The tokenization process in GRID is designed to be both flexible and robust. Three algorithms are supported for quantization: RK-Means, R-VQ, and RQ-VAE. In practice, RK-Means and R-VQ have been observed to provide superior performance compared to RQ-VAE, which, despite being popular in literature, complicates implementation. Moreover, the choice of semantic encoder size (ranging from Large to XXL in the case of Flan-T5) has a marginal impact on recommendation performance, indicating a need for more effective utilization of larger LLM's world knowledge capabilities.

Generative Modeling Insights

In the context of GRID, generative models benefit significantly from encoder-decoder architectures, which outperform decoder-only models.
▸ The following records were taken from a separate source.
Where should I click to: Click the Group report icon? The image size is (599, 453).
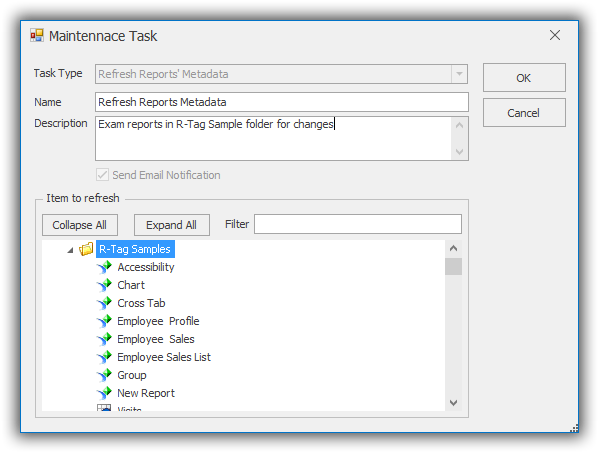104,375
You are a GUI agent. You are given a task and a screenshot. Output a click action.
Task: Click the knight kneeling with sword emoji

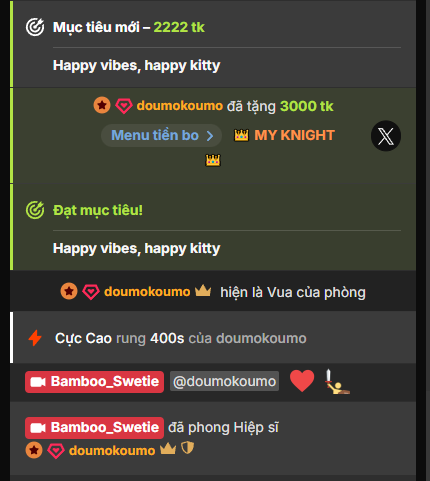[x=337, y=382]
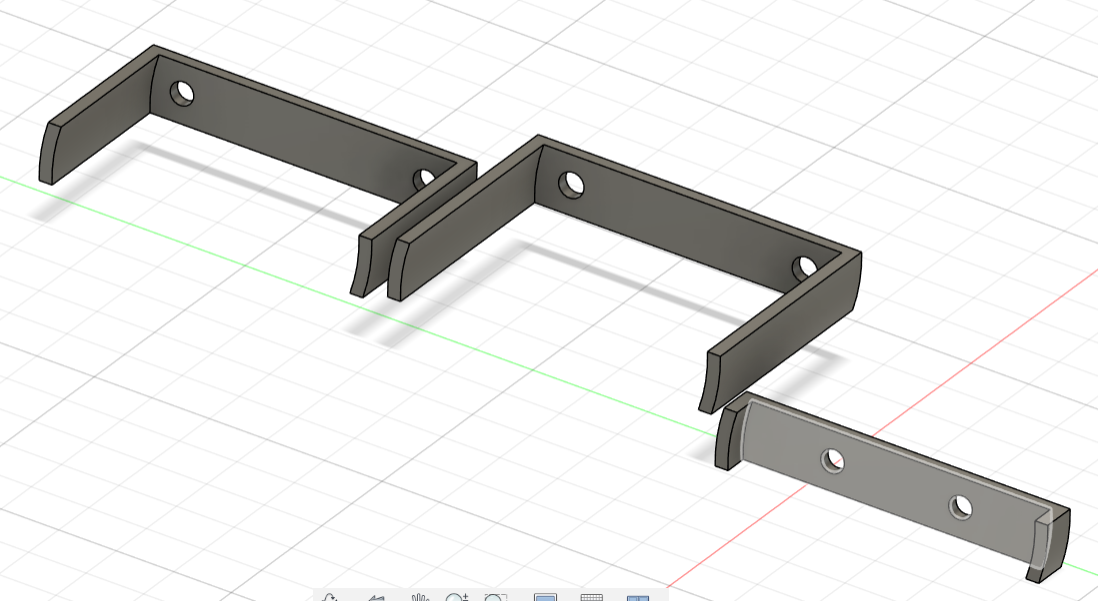Select the Look At tool icon
This screenshot has width=1098, height=601.
pos(377,597)
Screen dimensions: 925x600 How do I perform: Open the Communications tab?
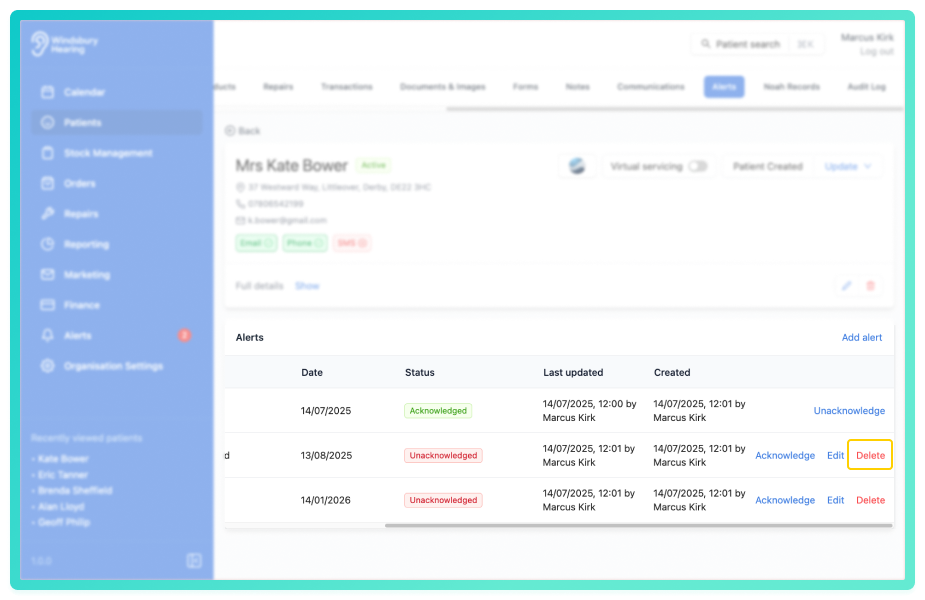coord(651,87)
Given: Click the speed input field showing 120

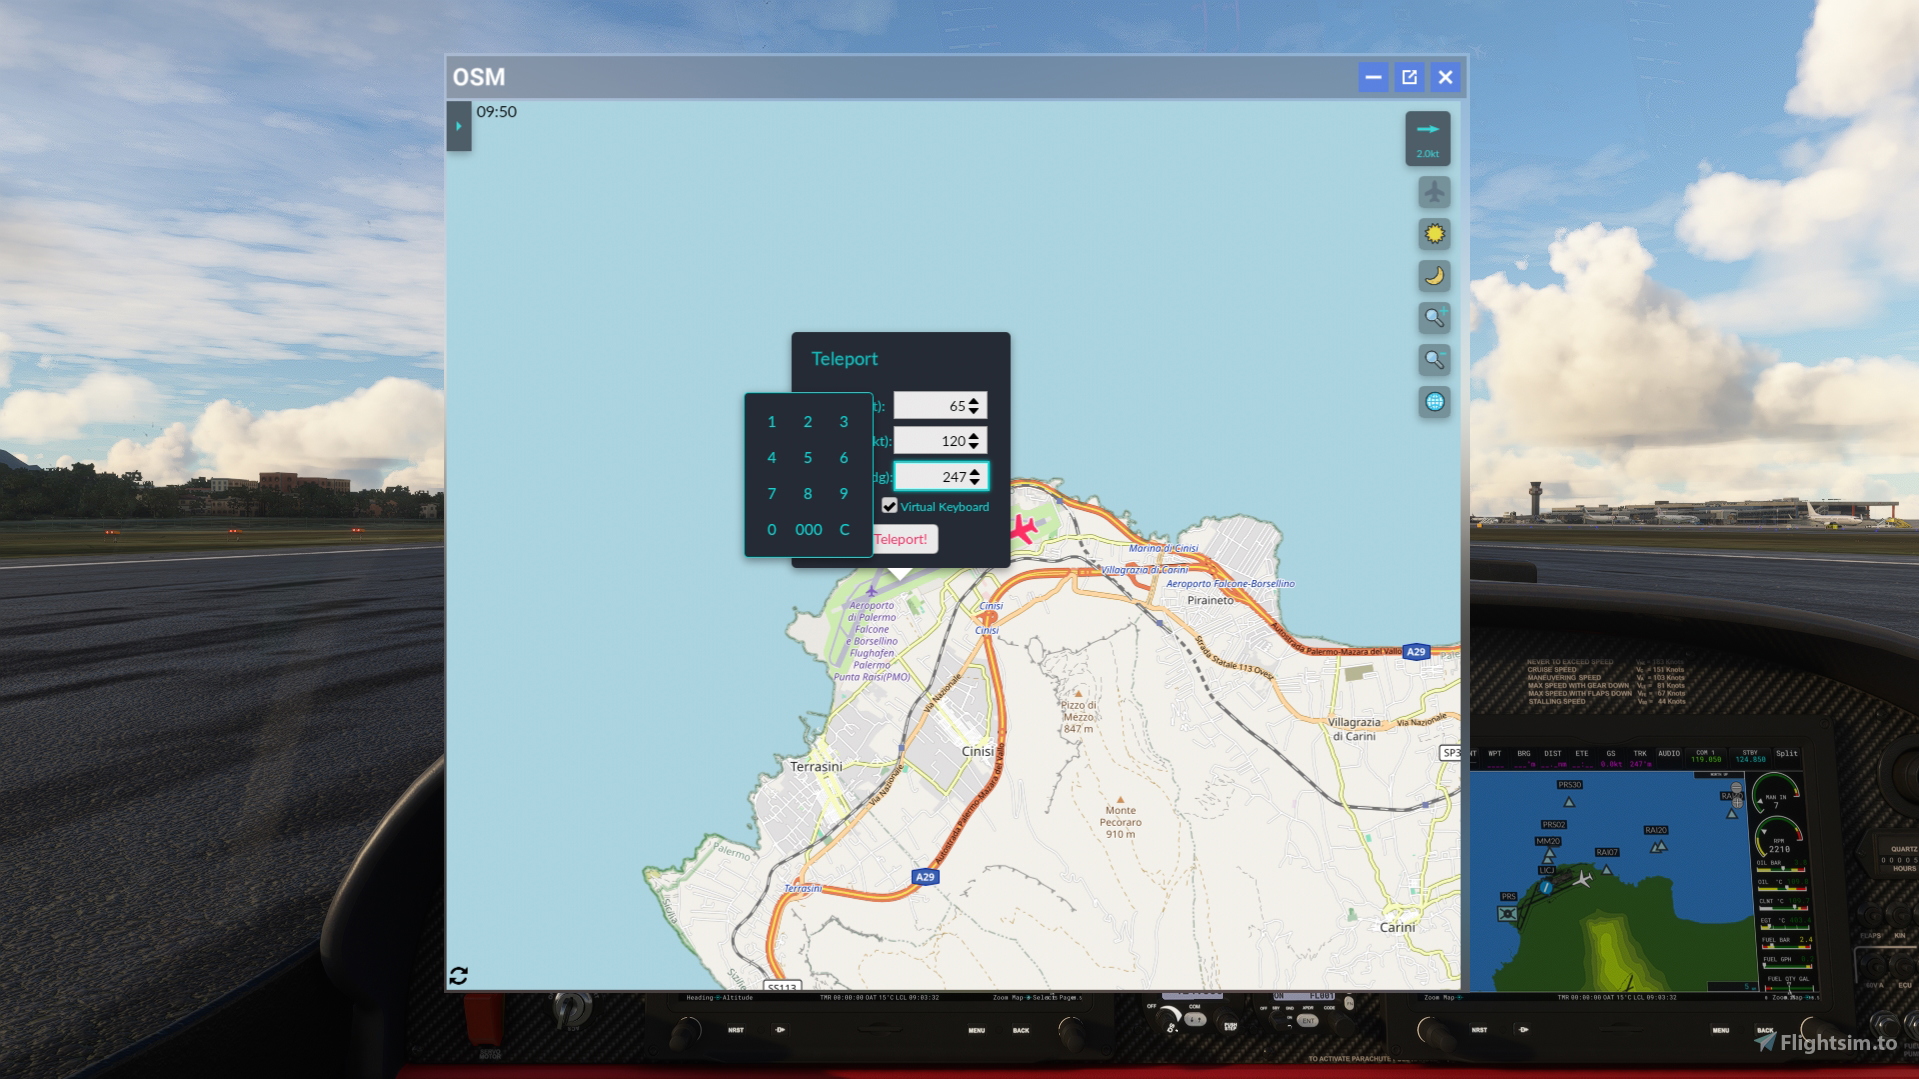Looking at the screenshot, I should (935, 440).
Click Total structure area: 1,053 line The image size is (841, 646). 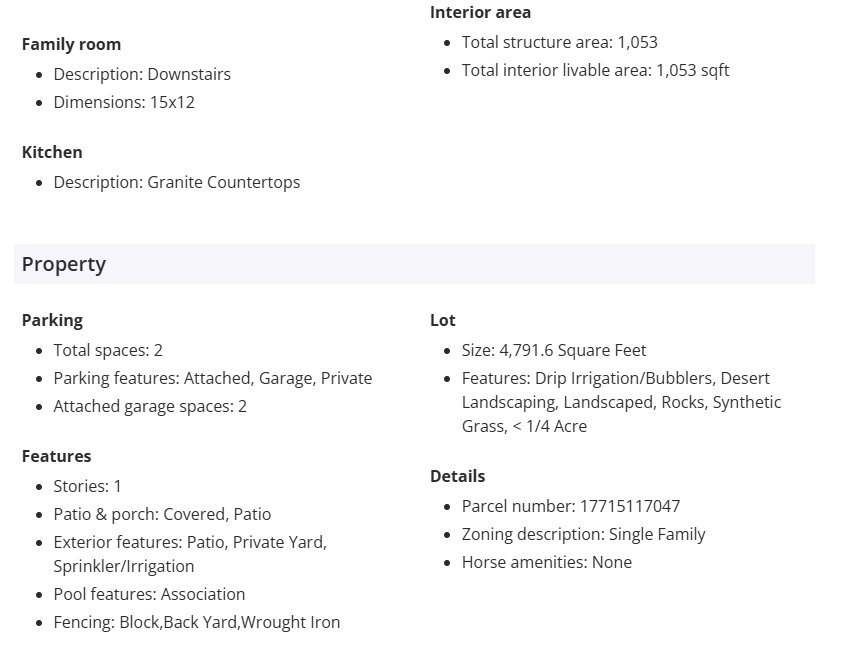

Encoder-decoder models capture richer sequential patterns due to their capacity to leverage the encoder’s dense attention for contextual understanding. Furthermore, data augmentation, specifically sliding window data augmentation, emerges as crucial for enhancing model robustness and performance.

The framework also addresses practical considerations such as the utility of user tokens. Interestingly, the removal of user tokens, which are typically intended for personalization, results in optimal performance. Additionally, strategies like SID de-duplication and beam search algorithm choice (constrained vs. unconstrained) are examined, with unconstrained beam search shown to be computationally more efficient without compromising recommendation quality.

Conclusion

The GRID framework constitutes a pivotal resource for advancing the field of generative recommendation with SIDs. Through comprehensive experimentation, this paper highlights several surprising insights: simpler SID tokenization strategies can outperform complex ones, and specific architectural choices are essential for achieving state-of-the-art performance. The findings underscore the utility of an open-source platform like GRID in inching towards robust benchmarking and expediting research in generative recommendation systems. The paper posits that while current SID pipelines are relatively stable, substantial improvements can be made, especially in leveraging larger LLMs and optimizing architectural components.

The insights gained from GRID’s development and deployment set the stage for further exploration and refinement of generative recommendation strategies, ultimately contributing to more effective and efficient recommendation systems.